Oscar Potential: Zero.

Youth in Revolt - B

Gee. Michael Cera in a movie about an awkward teenager. Haven't seen enough of those. It's a shame he's played this character so often in a short time because, outside of Juno, this is the best one. And Cera has a terrific supporting cast to work with Zack Galifianikis, Jean Smart, Ray Liotta, M. Emmet Walsh, Fred Willard, Justin Long and a terrific, against-type turn by Michael Cera (see the movie and you'll see that wasn't a mistake on my part.) The film is sometimes too quirky for its own good and never laugh out loud funny, but very watchable.

Oscar Potential: Zero.

Valentine's Day - B

Although it fails to be the American Love Actually it desperately tries to be, it does have some very funny moments and story twists you don't see coming, which is refreshing for a romantic comedy these days. A few story lines too many. Some that don't get fleshed out nearly enough. Some that drag way too long. Some funny play on the celebrity of its mammoth star cast (Taylor Lautner, of all people, has the funniest self-referential joke). If you watch the DVD, check out the deleted scenes. Some very funny cameos (Dwight Howard and Penny Marshall, especially) that landed on the cutting room floor.

Oscar Potential: Zero.

Sunday, August 1, 2010

Martin Scorsese Film Festival

Part 8: Boxcar Bertha

Well, if there's one positive thing to say about this film, besides a frequently naked Barbara Hershey in her early 20s, is that it drove Scorsese to make a more personal film, Mean Streets. Another positive is that it's probably a reminder to Scorsese what happens when he's not really in charge.

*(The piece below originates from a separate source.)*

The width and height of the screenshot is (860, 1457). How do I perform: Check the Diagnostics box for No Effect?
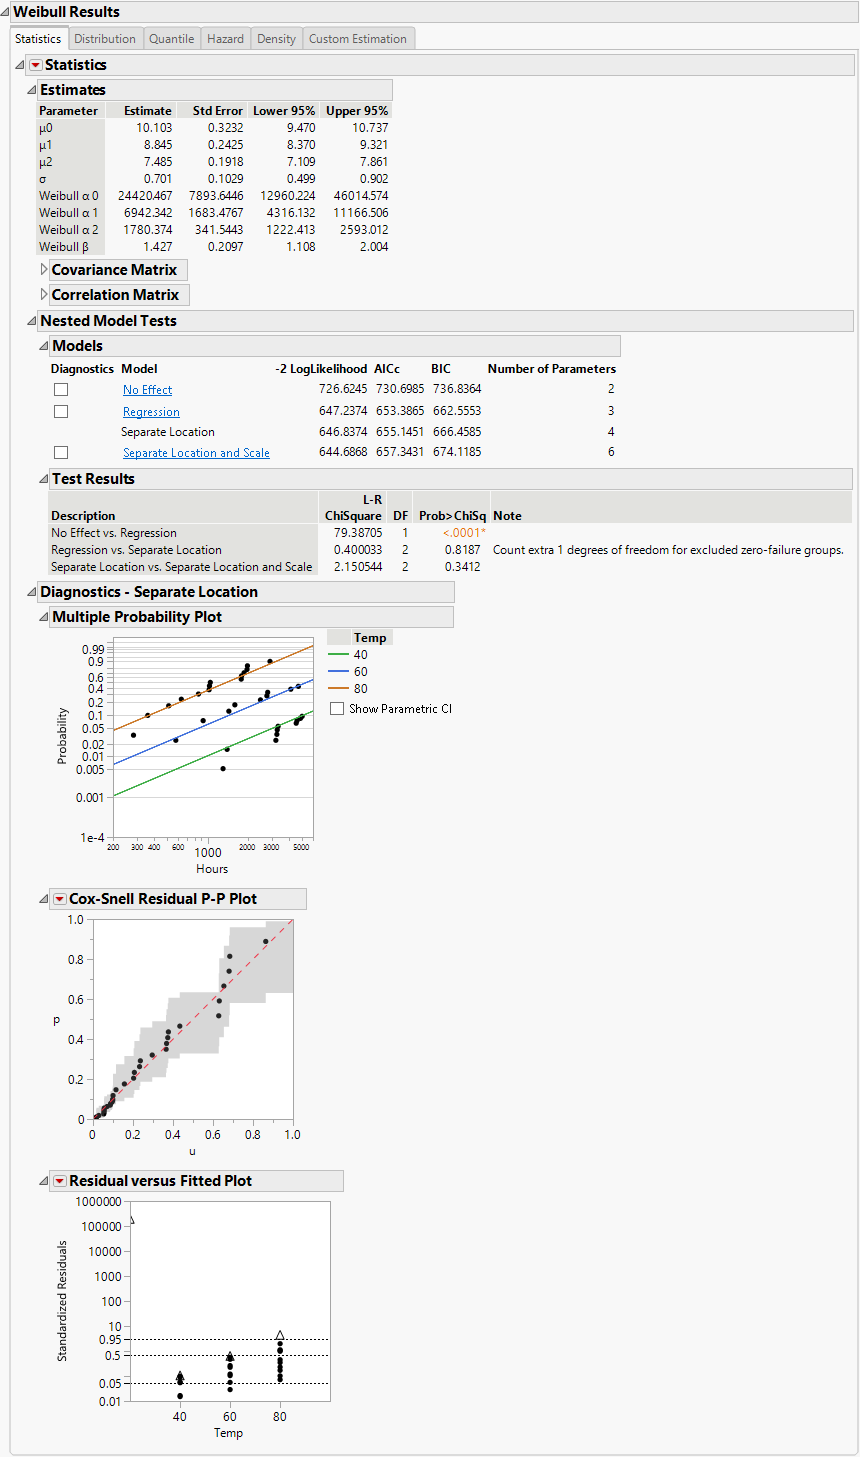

You could not tell this was a Scorsese movie unless someone told you. It looks, feels and sounds like a B movie, or more to the point, a Roger Corman movie, which it is. As far as the "Scorsese" aspects, it's impossible to judge since they aren't here.

One film left to see in the Scorsese Canon. One I'd avoided seeing, not because of any religious beliefs (I'm Catholic and so is Scorsese) but because it just sounded dull. Now that I'm more than accustomed to the Scorsese style, I'm looking forward to it. Next up.... The Last Temptation of Christ.